**Verilen Talimat 1**
Yangın yazısında "Şimdi de, tüketiciler" ile "ortaya koymaya çalışacağım." arasındaki bölümü, bu ifadeler de dahil olmak üzere hiç değiştirmeden kopyalayın.
**Verilen Talimat 2**
Yangın yazısında yazarın bu köşede daha önce yayımladığını söylediği makalelerin başlıklarını sıralayın.

**Okunacak Metin**

Yangın ve Tüketici
Son üç haftada Kartalkaya'daki otel yangını üzerine yazıyorum. 78 canın kaybından üzülmeyen var mıdır, bilmiyorum? Herkes duygudaşlık yaparak, ölenin kendisi, yakını, oğlu, kızı, damadı, gelini, torunu, kardeşi, anası, babası olabileceğini varsayarak bu yangına neden olanlara karşı tepki koymalıdır. Bu düşünceyle 28.01. 2025 tarihinde bu köşede “Yangın ve Kendini Akıllı Sanan Kurnazlar” başlıklı, 04.02.2025 tarihinde “Yangın ve İdare” başlıklı ve 11.02.2025 tarihinde de “Yangın ve Sigortacılık” başlıklı makalede sırasıyla otelin sahibi ve yöneticisi, kamu yönetimi, mevzuat ve sigortacılık ile ilişkisini ele alarak, irdelemiştim.
Şimdi de, tüketiciler ile yangının ilişkisini ele alacağım. Tüketiciyi koruma hukukunun oluşturduğu yanılsamayı göz önüne getireceğim. Vatandaş ile tüketici arasındaki farkı ortaya koymaya çalışacağım.

**Veri Kayıtları**
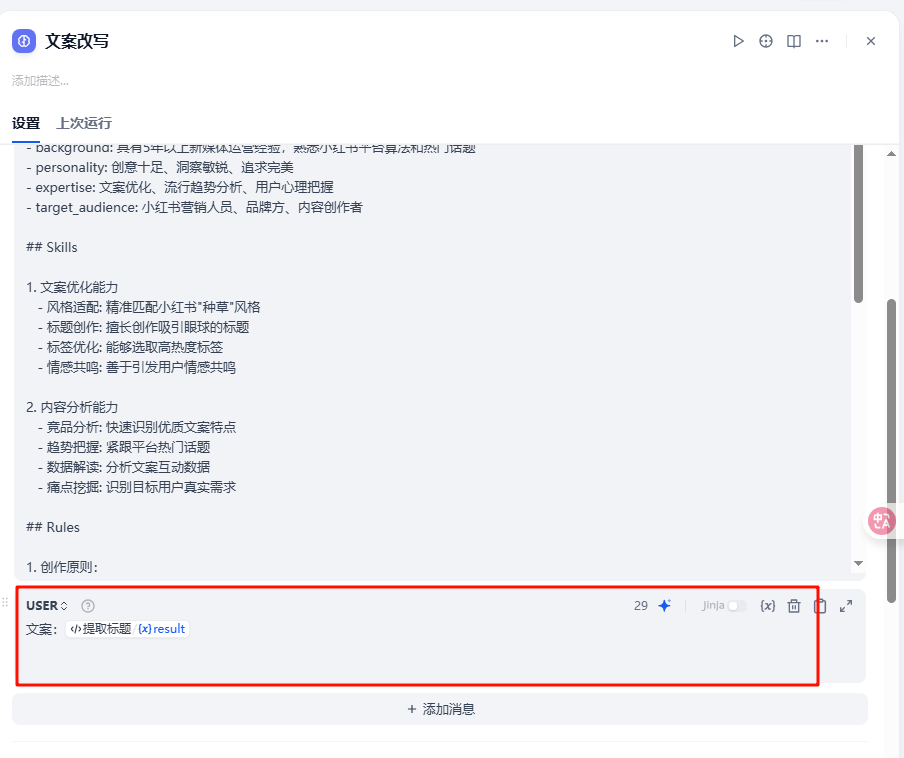Toggle the Jinja switch
Image resolution: width=904 pixels, height=758 pixels.
point(737,606)
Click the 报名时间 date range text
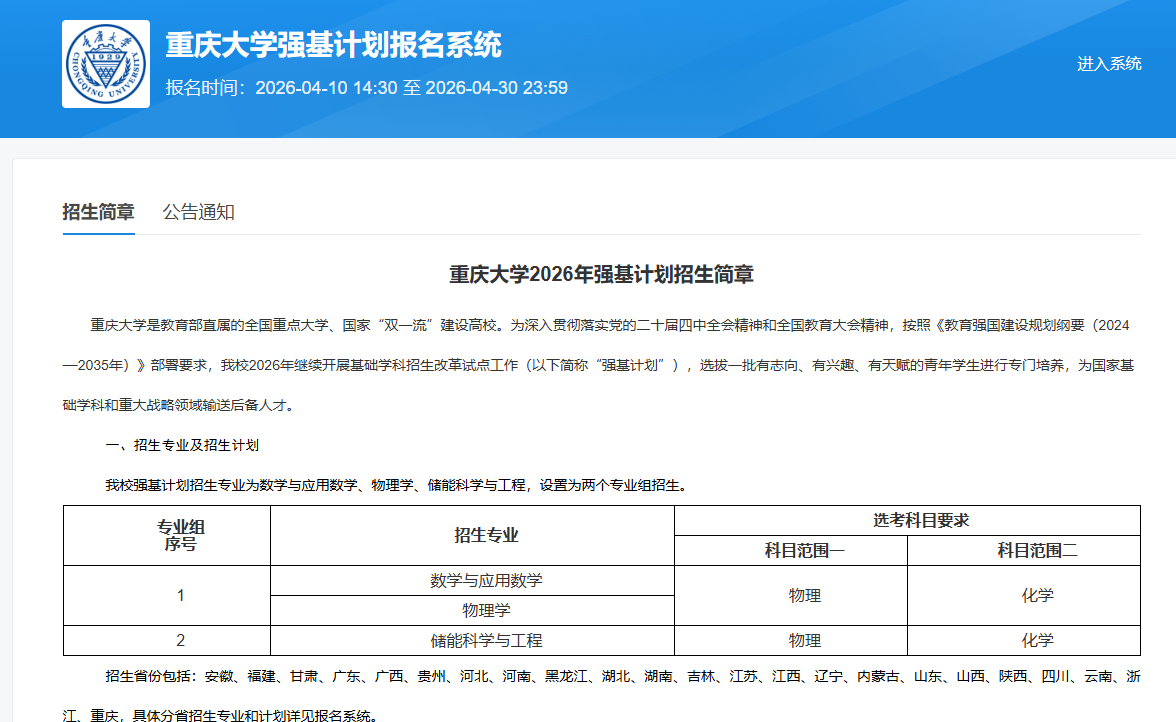 366,88
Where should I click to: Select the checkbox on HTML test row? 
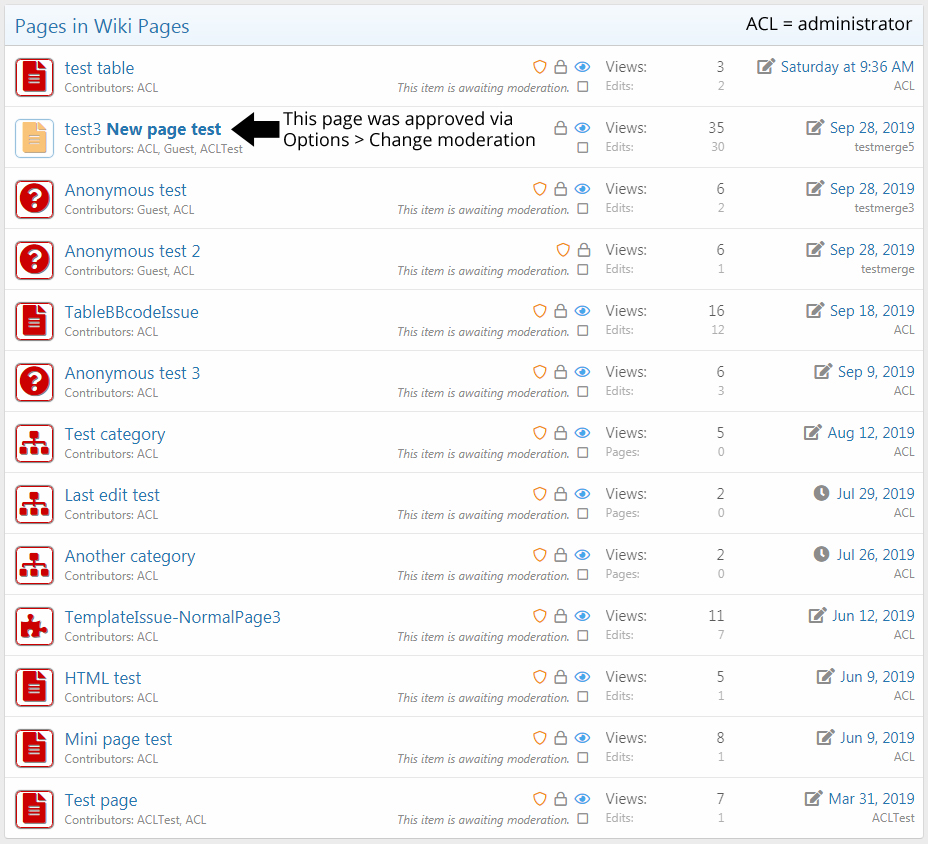(583, 697)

**Yazılı Çözüm 1**
Şimdi de, tüketiciler ile yangının ilişkisini ele alacağım. Tüketiciyi koruma hukukunun oluşturduğu yanılsamayı göz önüne getireceğim. Vatandaş ile tüketici arasındaki farkı ortaya koymaya çalışacağım.

**Yazılı Çözüm 2**
“Yangın ve Kendini Akıllı Sanan Kurnazlar”
“Yangın ve İdare”
“Yangın ve Sigortacılık”